▸ The problem: Set down the data that follows again, exactly as written.
-- Opening Marker --
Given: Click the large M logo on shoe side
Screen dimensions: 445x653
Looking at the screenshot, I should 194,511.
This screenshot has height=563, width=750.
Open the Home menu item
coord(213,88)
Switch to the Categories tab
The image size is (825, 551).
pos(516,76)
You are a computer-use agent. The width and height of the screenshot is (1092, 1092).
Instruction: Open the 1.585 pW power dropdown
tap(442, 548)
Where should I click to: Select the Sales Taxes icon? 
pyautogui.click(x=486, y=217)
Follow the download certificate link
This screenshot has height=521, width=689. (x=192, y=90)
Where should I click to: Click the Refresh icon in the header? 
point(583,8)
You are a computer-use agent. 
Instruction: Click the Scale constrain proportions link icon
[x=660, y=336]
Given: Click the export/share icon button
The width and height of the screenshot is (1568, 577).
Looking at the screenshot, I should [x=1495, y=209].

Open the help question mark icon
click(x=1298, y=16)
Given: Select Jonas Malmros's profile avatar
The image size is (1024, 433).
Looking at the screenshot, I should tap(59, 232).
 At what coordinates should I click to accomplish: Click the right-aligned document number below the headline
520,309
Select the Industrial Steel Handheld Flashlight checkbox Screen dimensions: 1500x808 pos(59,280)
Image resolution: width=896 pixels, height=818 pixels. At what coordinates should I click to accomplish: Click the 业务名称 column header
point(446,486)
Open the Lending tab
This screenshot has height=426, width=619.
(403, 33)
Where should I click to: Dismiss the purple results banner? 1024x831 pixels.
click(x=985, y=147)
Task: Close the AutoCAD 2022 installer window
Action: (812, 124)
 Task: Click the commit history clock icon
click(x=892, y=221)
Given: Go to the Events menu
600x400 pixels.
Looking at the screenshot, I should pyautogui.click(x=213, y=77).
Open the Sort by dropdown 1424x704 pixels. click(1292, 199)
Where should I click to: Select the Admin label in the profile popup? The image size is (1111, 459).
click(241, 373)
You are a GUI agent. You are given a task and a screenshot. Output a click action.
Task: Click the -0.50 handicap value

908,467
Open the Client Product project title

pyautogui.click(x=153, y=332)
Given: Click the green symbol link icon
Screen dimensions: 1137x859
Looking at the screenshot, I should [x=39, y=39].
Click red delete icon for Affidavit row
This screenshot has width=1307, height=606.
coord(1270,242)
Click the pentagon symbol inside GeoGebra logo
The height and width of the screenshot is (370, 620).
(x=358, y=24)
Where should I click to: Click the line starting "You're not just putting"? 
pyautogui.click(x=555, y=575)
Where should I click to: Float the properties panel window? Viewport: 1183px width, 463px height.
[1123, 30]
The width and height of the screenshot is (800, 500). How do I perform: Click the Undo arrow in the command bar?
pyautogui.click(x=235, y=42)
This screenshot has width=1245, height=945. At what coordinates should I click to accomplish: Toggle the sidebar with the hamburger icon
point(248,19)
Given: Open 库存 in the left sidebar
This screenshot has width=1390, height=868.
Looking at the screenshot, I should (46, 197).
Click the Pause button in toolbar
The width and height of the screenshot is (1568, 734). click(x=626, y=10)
-- Closing Marker --
▸ Answer:
Given: Click the large M logo on shoe side
Screen dimensions: 445x653
Looking at the screenshot, I should 194,511.
This screenshot has height=563, width=750.
Open the Home menu item
coord(213,88)
Switch to the Categories tab
The image size is (825, 551).
pos(516,76)
You are a computer-use agent. The width and height of the screenshot is (1092, 1092).
Instruction: Open the 1.585 pW power dropdown
tap(442, 548)
Where should I click to: Select the Sales Taxes icon? 
pyautogui.click(x=486, y=217)
Follow the download certificate link
This screenshot has height=521, width=689. (x=192, y=90)
Where should I click to: Click the Refresh icon in the header? 
point(583,8)
You are a computer-use agent. 
Instruction: Click the Scale constrain proportions link icon
[x=660, y=336]
Given: Click the export/share icon button
The width and height of the screenshot is (1568, 577).
Looking at the screenshot, I should [x=1495, y=209].

Open the help question mark icon
click(x=1298, y=16)
Given: Select Jonas Malmros's profile avatar
The image size is (1024, 433).
Looking at the screenshot, I should tap(59, 232).
 At what coordinates should I click to accomplish: Click the right-aligned document number below the headline
520,309
Select the Industrial Steel Handheld Flashlight checkbox Screen dimensions: 1500x808 pos(59,280)
Image resolution: width=896 pixels, height=818 pixels. At what coordinates should I click to accomplish: Click the 业务名称 column header
point(446,486)
Open the Lending tab
This screenshot has height=426, width=619.
(403, 33)
Where should I click to: Dismiss the purple results banner? 1024x831 pixels.
click(x=985, y=147)
Task: Close the AutoCAD 2022 installer window
Action: (812, 124)
 Task: Click the commit history clock icon
click(x=892, y=221)
Given: Go to the Events menu
600x400 pixels.
Looking at the screenshot, I should pyautogui.click(x=213, y=77).
Open the Sort by dropdown 1424x704 pixels. click(1292, 199)
Where should I click to: Select the Admin label in the profile popup? The image size is (1111, 459).
click(241, 373)
You are a GUI agent. You are given a task and a screenshot. Output a click action.
Task: Click the -0.50 handicap value

908,467
Open the Client Product project title

pyautogui.click(x=153, y=332)
Given: Click the green symbol link icon
Screen dimensions: 1137x859
Looking at the screenshot, I should [x=39, y=39].
Click red delete icon for Affidavit row
This screenshot has width=1307, height=606.
coord(1270,242)
Click the pentagon symbol inside GeoGebra logo
The height and width of the screenshot is (370, 620).
(x=358, y=24)
Where should I click to: Click the line starting "You're not just putting"? 
pyautogui.click(x=555, y=575)
Where should I click to: Float the properties panel window? Viewport: 1183px width, 463px height.
[1123, 30]
The width and height of the screenshot is (800, 500). How do I perform: Click the Undo arrow in the command bar?
pyautogui.click(x=235, y=42)
This screenshot has width=1245, height=945. At what coordinates should I click to accomplish: Toggle the sidebar with the hamburger icon
point(248,19)
Given: Open 库存 in the left sidebar
This screenshot has width=1390, height=868.
Looking at the screenshot, I should (46, 197).
Click the Pause button in toolbar
The width and height of the screenshot is (1568, 734). click(x=626, y=10)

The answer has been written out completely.